L'originalité du roman tient d'abord à son extraordinaire fusion entre tradition orale et satire politique moderne. Le récit reprend les procédés de l'épopée africaine : généalogies, prophéties, exploits guerriers, interventions des chasseurs, présence du merveilleux et du surnaturel. Mais ces éléments servent à raconter non les hauts faits d'un héros fondateur, mais les aventures souvent grotesques d'un autocrate moderne.

Cette tension permanente produit l'un des effets les plus remarquables du livre. Koyaga est présenté tantôt comme un héros légendaire doté d'une force exceptionnelle, tantôt comme un tyran ridicule prisonnier de ses superstitions, de ses flatteries et de ses obsessions de pouvoir. Le registre épique est constamment miné par l'ironie.

En cela, le roman s'inscrit dans une tradition africaine qui utilise le rire comme instrument critique du pouvoir. Kourouma rejoint ici certaines analyses que développera plus tard Achille Mbembe dans "On the Postcolony" : les régimes postcoloniaux mêlent souvent violence, théâtralité, cérémonial et dérision. Le pouvoir se donne en spectacle tout en suscitant à la fois la peur et le rire.

Mais le roman dépasse la simple satire. Derrière les caricatures et les épisodes burlesques apparaît une réflexion profonde sur la nature du pouvoir. Kourouma montre comment les dictateurs sont certes responsables de nombreuses tragédies, mais aussi comment ils sont produits par des systèmes historiques complexes : héritages coloniaux, militarisation des États, rivalités internationales, faiblesse des institutions, personnalisation du pouvoir et absence de contre-pouvoirs durables.

L'œuvre constitue également une vaste méditation sur l'échec partiel du projet des indépendances. Les promesses de liberté, de développement et de souveraineté nationale ont souvent débouché sur des régimes autoritaires qui se sont approprié l'État comme une propriété privée. À travers la trajectoire de Koyaga, c'est toute une génération politique qui se trouve jugée.
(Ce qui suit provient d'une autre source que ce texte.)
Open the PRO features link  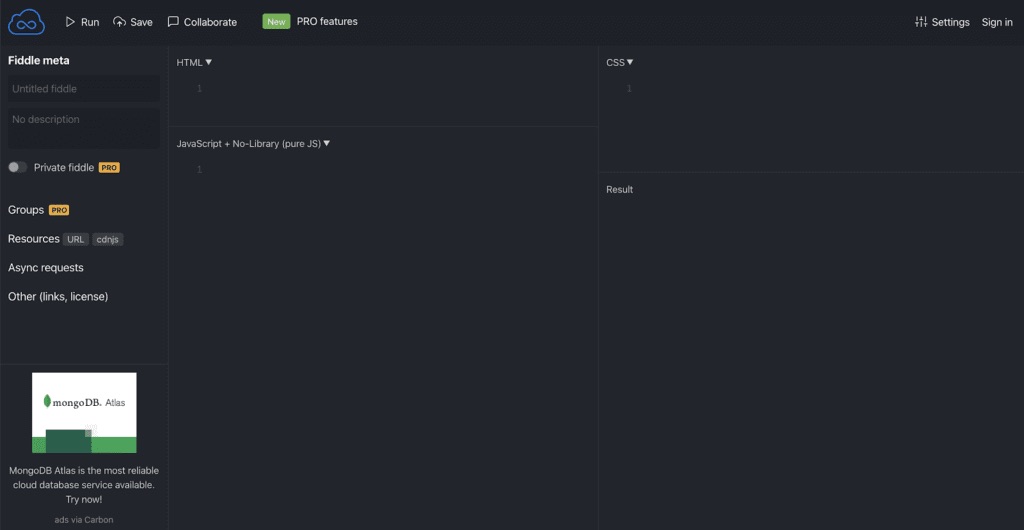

Par son ambition historique, sa maîtrise de l'oralité africaine et son extraordinaire puissance satirique, En attendant le vote des bêtes sauvages est généralement considéré comme le chef-d'œuvre de la maturité de Kourouma. Beaucoup de critiques y voient l'équivalent africain des grands romans politiques du XXᵉ siècle : une œuvre capable d'éclairer plusieurs décennies d'histoire tout en conservant la richesse symbolique du mythe et de l'épopée.

Si "Les Soleils des indépendances" était le roman de la désillusion et "Monnè" celui de la mémoire coloniale, "En attendant le vote des bêtes sauvages" apparaît comme le grand roman du pouvoir africain postcolonial : une fresque où la tragédie historique se confond sans cesse avec la comédie humaine, et où les dictateurs deviennent les héros paradoxaux d'une épopée transformée en satire ...

 

"Allah n'est pas obligé" (2000, Ahmadou Kourouma) 

"Allah n'est pas obligé" constitue l'un des derniers grands romans de Ahmadou Kourouma et sans doute celui qui lui a assuré la plus large reconnaissance internationale. Après avoir exploré la désillusion des indépendances, la mémoire coloniale et les dictatures postcoloniales, Kourouma se tourne vers l'une des tragédies majeures de l'Afrique de la fin du XXᵉ siècle : les guerres civiles qui ravagent l'Afrique de l'Ouest dans les années 1990, notamment au Liberia et en Sierra Leone.

Le narrateur, Birahima, est un jeune garçon malinké devenu orphelin. Après la mort de sa mère, il entreprend un voyage qui le conduit au cœur des conflits libériens et sierra-léonais. Très vite, il est entraîné dans l'univers des factions armées, des milices ethniques, des chefs de guerre, des trafiquants et des mercenaires. Son itinéraire croise des personnages inspirés de figures bien réelles des guerres ouest-africaines, notamment Charles Taylor, Samuel Doe ou encore Foday Sankoh.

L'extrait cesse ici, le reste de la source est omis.